Um den aktuellen Schmerz zu verstehen und optimal behandeln zu können, ist es wichtig, auf seine Entstehung und mögliche Ursachen zurückzublicken. Der Blick zurück ist wichtig, um die aktuelle Krankheit zu verstehen:

  • Wann kommt der Schmerz?
  • Wann wird er besser?
  • Was muss der Körper im Alltag leisten?
  • Gab es in der Vorgeschichte Operationen, Unfälle, Stürze?
  • Welchen seelischen Kummer, welche Sorgen gibt es?

Säule 2: Tests und Untersuchungen

Mit Tests der Beweglichkeit, manualtherapeutischen und osteopathischen Untersuchungen können dafür ausgebildete Physiotherapeuten nach Schmerzursachen wie Blockaden oder Verwachsungen fahnden.

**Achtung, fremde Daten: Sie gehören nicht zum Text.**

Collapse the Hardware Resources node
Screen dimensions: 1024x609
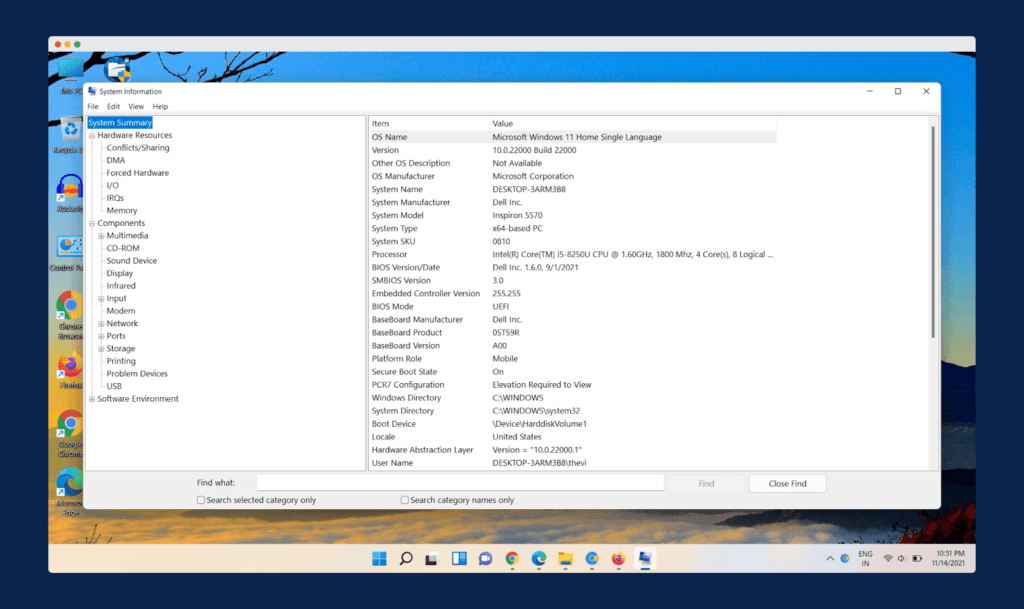[91, 134]
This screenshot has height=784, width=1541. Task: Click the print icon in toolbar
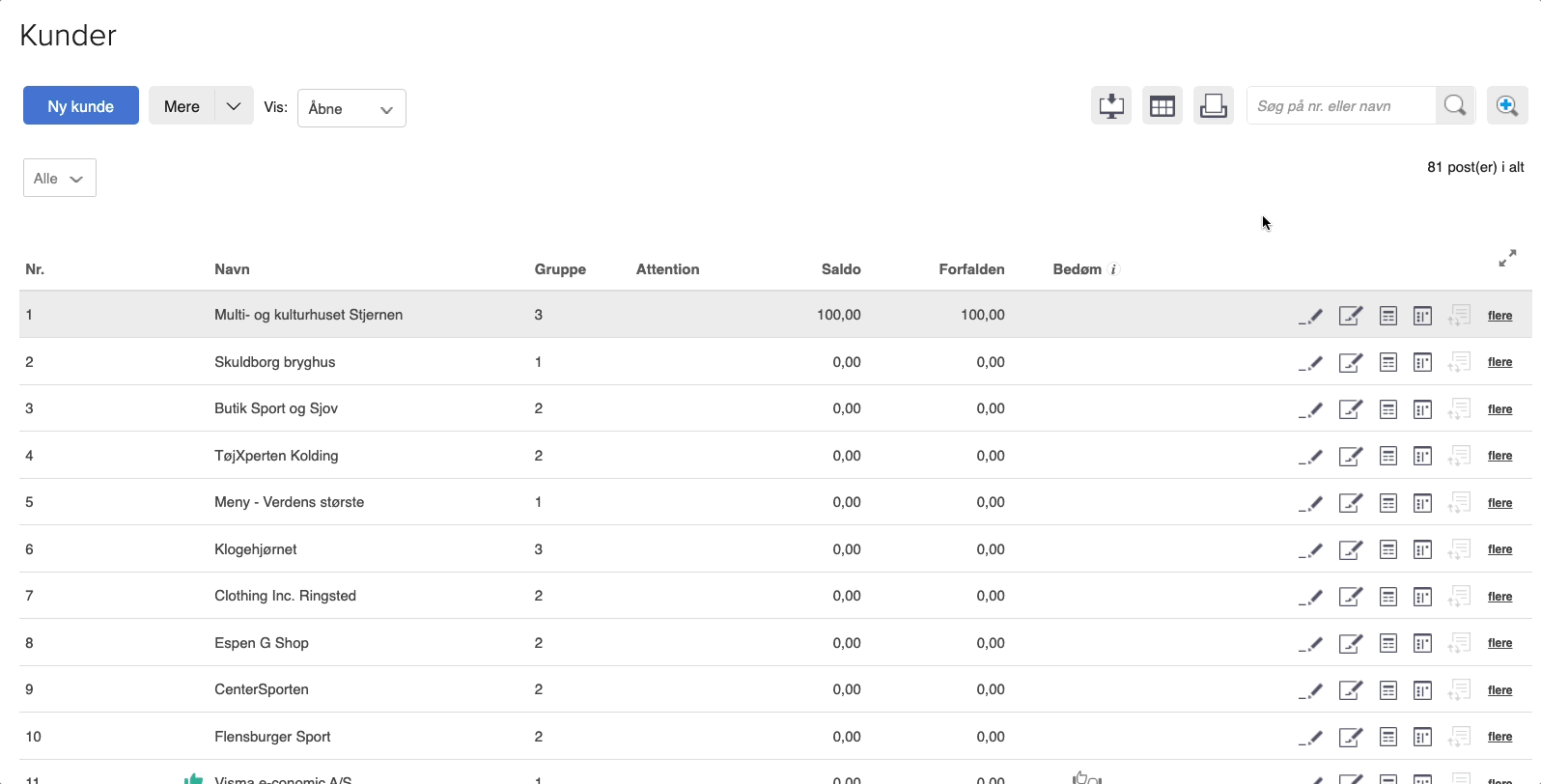coord(1214,106)
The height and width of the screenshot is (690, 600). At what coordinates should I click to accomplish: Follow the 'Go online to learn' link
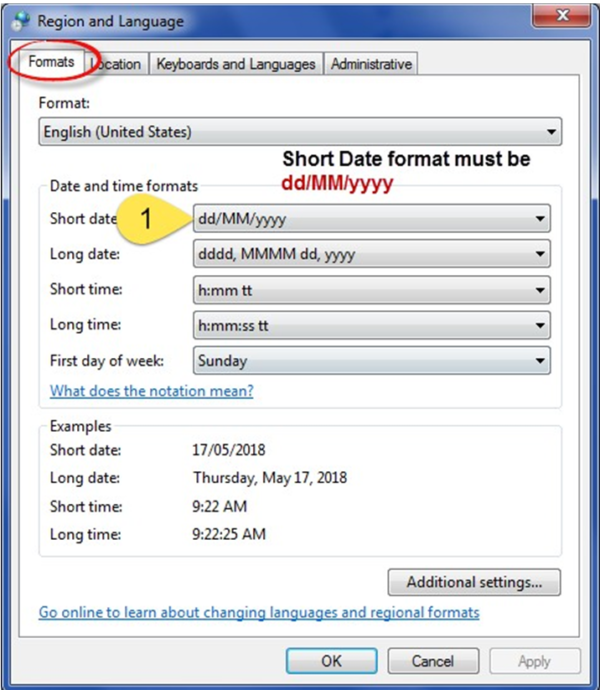tap(259, 612)
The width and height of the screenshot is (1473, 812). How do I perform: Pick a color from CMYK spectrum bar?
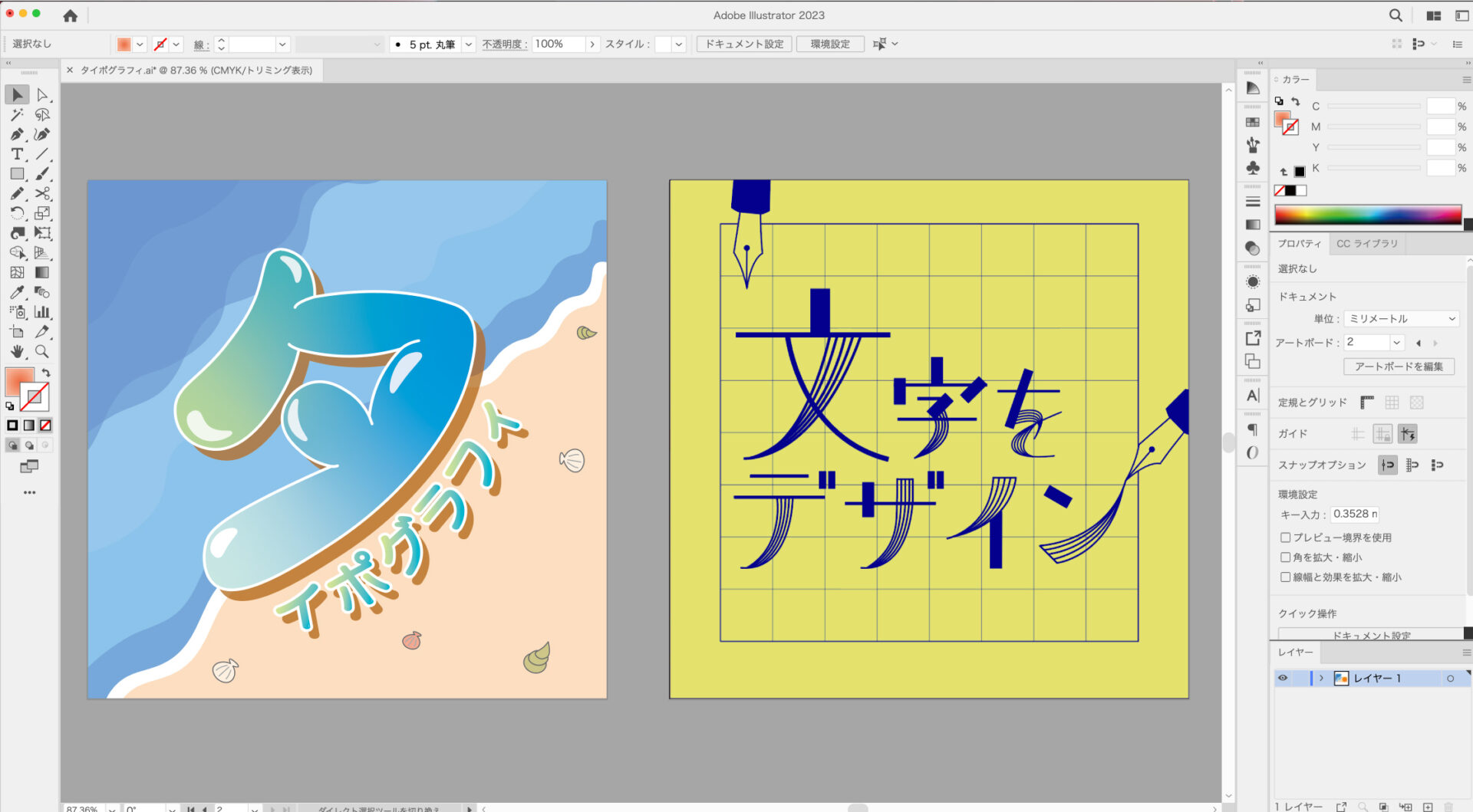(x=1367, y=215)
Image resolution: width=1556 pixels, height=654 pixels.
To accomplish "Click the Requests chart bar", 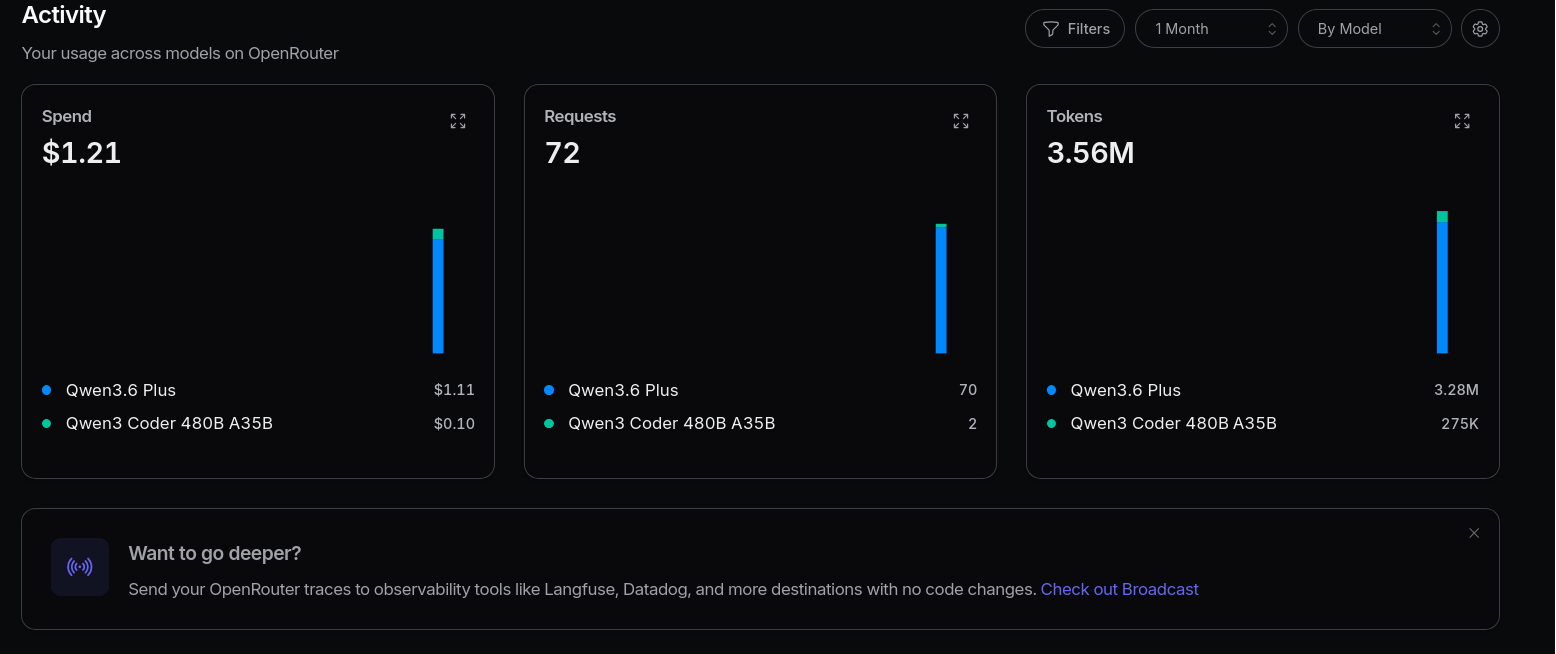I will [x=941, y=289].
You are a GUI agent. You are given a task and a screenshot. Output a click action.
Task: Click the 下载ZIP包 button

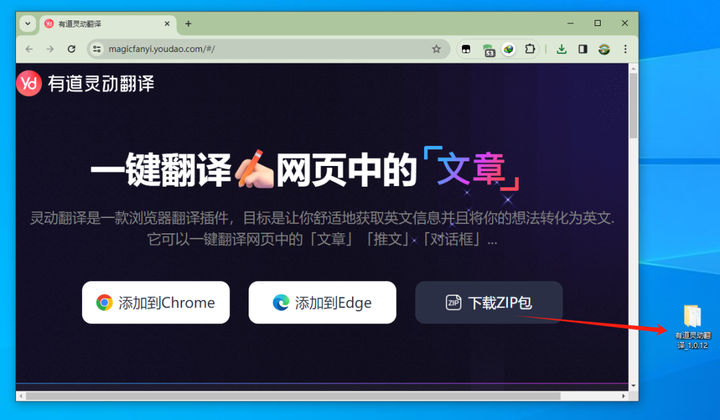[x=489, y=302]

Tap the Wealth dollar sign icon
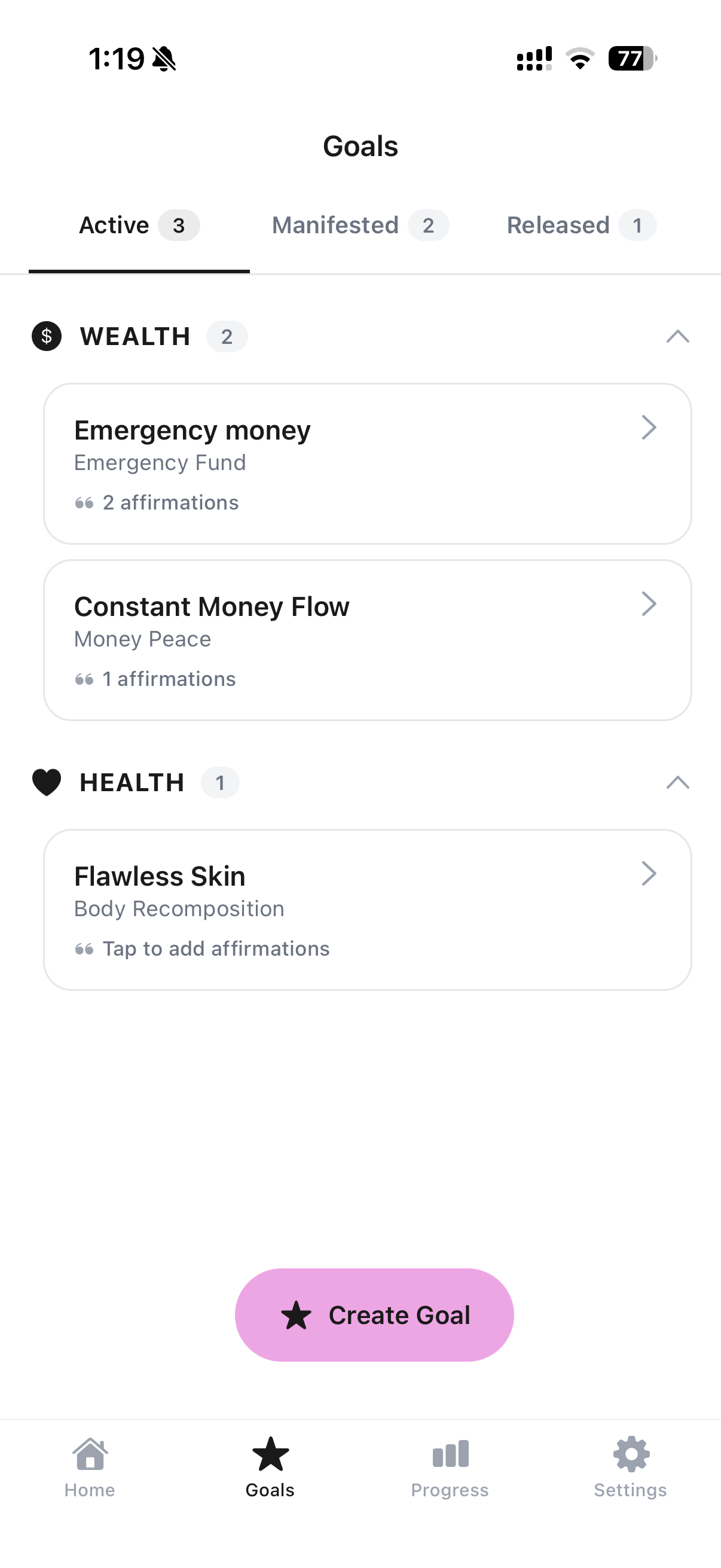47,337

Säule 3: Aufklärung und Coaching

Eine wichtige Voraussetzung für eine erfolgreiche Physiotherapie ist, dass die Betroffenen die Zusammenhänge verstehen, die zu ihrer Schmerzsymptomatik führen, sie verschlimmern oder verbessern. Durch die Aufklärung und das Coaching gewinnen Patientinnen und Patienten das Vertrauen in ihren Körper wieder zurück. Wer seinen Schmerz versteht, kann das eigene Verhalten ändern und ist motiviert, selbst aktiv zu werden. Groß ist sonst die Gefahr, dass Betroffene in eine Schonhaltung verfallen und sich kaum noch bewegen. Das würde den Schmerz letztlich noch verschlimmern und nur tiefer in eine Schmerzspirale führen. Um die Mobilität zu erhalten und zu vermeiden, dass sich eine ungünstige Schonhaltung verfestigt, kann in der Akutphase bei starken Schmerzen auch der Einsatz von Schmerzmedikamenten sinnvoll sein.

Säule 4: Passive Therapie

Falls erforderlich, lassen sich mit speziellen Handgriffen aus der Manuellen Therapie Blockaden lösen, Wirbelgelenke wieder mobilisieren und Funktionsstörungen zwischen Knochen, Muskulatur und Nerven beheben. Bei Narben und Verwachsungen können Verfahren der Osteopathie hilfreich sein. Wärmeanwendungen oder Massagen wirken entspannend und eignen sich gut als auflockernde Vorbereitung für ein muskelkräftigendes Training.

Säule 5: Aktive Therapie

In der fünften Säule geht es darum, selbst aktiv zu werden und die in der Physiotherapie gelernten Übungen konsequent und regelmäßig durchzuführen. Wichtig ist, die Übungen und möglichst auch weitere sportliche Aktivitäten in den Alltag zu integrieren, denn drei Übungen für zehn Minuten am Tag reichen nicht aus.